I first started reading the VOICE in the library of my Junior College in Jacksonville, FL in 1973. I still remember reading James Wolcott's review of the Ramones in the VOICE in the Spring of '75, and I followed the paper's coverage of the "NY Underground rock scene," as it was known before John Holmstrom's magazine PUNK gave the scene and the world a name for an emerging generation of avant garde and ironic young pop musicians. In the Fall of '75 I transferred to the University of Florida, where I could buy the VOICE at a bookstore across the street from the University's main entrance. Two friends I made at UF moved, first one, then the other scant months later, after graduating. I stayed in Florida another couple of years, but finally moved up here in May '81, after two test visits in June 1979 and August 1980. I bought the VOICE every week for years, and continued to pick it up when it became a free paper, (copying the upstart NEW YORK PRESS). I stopped picking it up a couple of years ago when it became really bad, but I have been getting it weekly for the last year, as it seemed to have improved and started featuring real journalism again. I'm sad it's print edition will end, but, it has discarded all of its recognizable writers and cartoonists, and one has to admit this was inevitable.
I'm feeling deeply offended, disgusted, immersed in the negative. Taking away the print version of the Voice makes total sense for a class of people who don't read. Let's face it, the new class "skim" articles online, or on their phones. They don't care for print versions of anything because the print version is heavy, laden with details. They have to carry it. They have to stop to read it. These people scoff at things they do not understand. These people have no patience. They want their wine in five minutes. They want it all now. They're animals.

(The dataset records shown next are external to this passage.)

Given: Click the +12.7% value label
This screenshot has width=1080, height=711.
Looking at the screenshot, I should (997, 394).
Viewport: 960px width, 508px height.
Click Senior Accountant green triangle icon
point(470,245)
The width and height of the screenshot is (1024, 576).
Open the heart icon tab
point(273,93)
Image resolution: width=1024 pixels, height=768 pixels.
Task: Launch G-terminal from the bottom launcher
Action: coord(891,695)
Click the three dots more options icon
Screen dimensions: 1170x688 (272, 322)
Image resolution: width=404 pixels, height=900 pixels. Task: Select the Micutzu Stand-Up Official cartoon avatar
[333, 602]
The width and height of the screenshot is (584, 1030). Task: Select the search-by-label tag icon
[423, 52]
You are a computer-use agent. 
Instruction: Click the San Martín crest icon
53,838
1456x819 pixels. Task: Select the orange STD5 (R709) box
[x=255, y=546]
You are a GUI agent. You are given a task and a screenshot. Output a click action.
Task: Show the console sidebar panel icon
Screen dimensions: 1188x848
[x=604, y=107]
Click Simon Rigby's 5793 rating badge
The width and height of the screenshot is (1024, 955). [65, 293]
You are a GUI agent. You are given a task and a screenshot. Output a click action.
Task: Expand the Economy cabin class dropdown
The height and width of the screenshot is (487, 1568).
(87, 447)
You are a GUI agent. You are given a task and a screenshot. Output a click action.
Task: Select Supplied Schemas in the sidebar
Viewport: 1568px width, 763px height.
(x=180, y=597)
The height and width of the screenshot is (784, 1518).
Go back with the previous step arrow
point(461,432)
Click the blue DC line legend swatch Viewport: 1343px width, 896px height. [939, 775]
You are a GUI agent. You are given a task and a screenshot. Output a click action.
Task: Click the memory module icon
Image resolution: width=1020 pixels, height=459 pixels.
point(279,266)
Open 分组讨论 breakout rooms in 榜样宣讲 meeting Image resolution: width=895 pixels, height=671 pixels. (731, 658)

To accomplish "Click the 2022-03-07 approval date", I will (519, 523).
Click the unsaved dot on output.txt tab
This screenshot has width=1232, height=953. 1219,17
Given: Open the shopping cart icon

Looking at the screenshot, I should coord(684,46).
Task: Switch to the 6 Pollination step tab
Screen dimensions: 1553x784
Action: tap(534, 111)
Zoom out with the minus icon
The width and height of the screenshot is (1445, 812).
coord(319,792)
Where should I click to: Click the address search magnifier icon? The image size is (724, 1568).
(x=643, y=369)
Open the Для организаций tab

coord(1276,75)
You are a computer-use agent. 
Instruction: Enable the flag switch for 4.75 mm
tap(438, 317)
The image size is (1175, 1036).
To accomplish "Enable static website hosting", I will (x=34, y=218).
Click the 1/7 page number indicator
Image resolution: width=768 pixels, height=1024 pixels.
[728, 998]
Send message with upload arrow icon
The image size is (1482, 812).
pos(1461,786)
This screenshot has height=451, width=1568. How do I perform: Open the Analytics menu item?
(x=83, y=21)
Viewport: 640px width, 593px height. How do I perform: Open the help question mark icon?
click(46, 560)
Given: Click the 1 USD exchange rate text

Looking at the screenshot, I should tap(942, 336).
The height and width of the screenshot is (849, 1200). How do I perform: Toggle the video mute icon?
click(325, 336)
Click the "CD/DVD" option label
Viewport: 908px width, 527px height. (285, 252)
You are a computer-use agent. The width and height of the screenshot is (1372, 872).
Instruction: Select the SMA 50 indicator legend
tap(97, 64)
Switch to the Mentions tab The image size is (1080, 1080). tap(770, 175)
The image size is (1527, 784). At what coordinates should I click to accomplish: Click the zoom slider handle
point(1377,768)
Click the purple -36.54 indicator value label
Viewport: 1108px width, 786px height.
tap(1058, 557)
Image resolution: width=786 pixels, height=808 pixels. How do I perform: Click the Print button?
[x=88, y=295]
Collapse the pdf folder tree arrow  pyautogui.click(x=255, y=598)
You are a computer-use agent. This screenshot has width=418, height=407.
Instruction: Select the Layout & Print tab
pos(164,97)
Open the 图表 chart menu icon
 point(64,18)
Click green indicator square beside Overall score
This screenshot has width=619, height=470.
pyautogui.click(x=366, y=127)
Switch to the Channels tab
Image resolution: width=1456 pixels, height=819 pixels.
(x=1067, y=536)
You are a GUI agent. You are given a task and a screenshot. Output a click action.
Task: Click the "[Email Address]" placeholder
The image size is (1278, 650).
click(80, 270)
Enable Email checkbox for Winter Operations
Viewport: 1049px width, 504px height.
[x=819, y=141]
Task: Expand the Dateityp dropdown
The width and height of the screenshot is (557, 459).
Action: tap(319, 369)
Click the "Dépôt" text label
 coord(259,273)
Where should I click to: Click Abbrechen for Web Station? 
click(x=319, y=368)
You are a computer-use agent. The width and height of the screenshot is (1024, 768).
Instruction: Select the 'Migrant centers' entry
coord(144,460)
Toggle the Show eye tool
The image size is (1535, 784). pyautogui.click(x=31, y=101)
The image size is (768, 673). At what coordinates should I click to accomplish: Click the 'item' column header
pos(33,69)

It was primarily seven years of reading the Voice by subscription that gave me the courage to finally move a thousand miles away from home to NYC twenty years ago. As a new arrival to the city, I, too, waited with a small crowd at the Astor Place news stand to grab the new issue, and I write now from the same apartment that a Voice classified led me to rent in 1997. It was distressing to watch as the paper lost so many contributors through the years. I recall a conversation with a neighbor from about a decade ago, after another long-time staffer was fired, in which my neighbor said, "It's over for the Voice." I said, "No. When Nat Hentoff goes, then it's over." And in time, Hentoff went, while an ever-diminishing, less relevant Voice staggered on. I have a mostly favorable opinion of the changes and improvements the paper made in the last year or so, even as the number of pages seemed to shrink each week. I suppose I will have to follow whatever the Voice becomes online, as I still consider it an essential part of my life in the city. The many Voice contributors from the past have my eternal respect and gratitude, for I can truly say that their work helped me steer my life to a better place.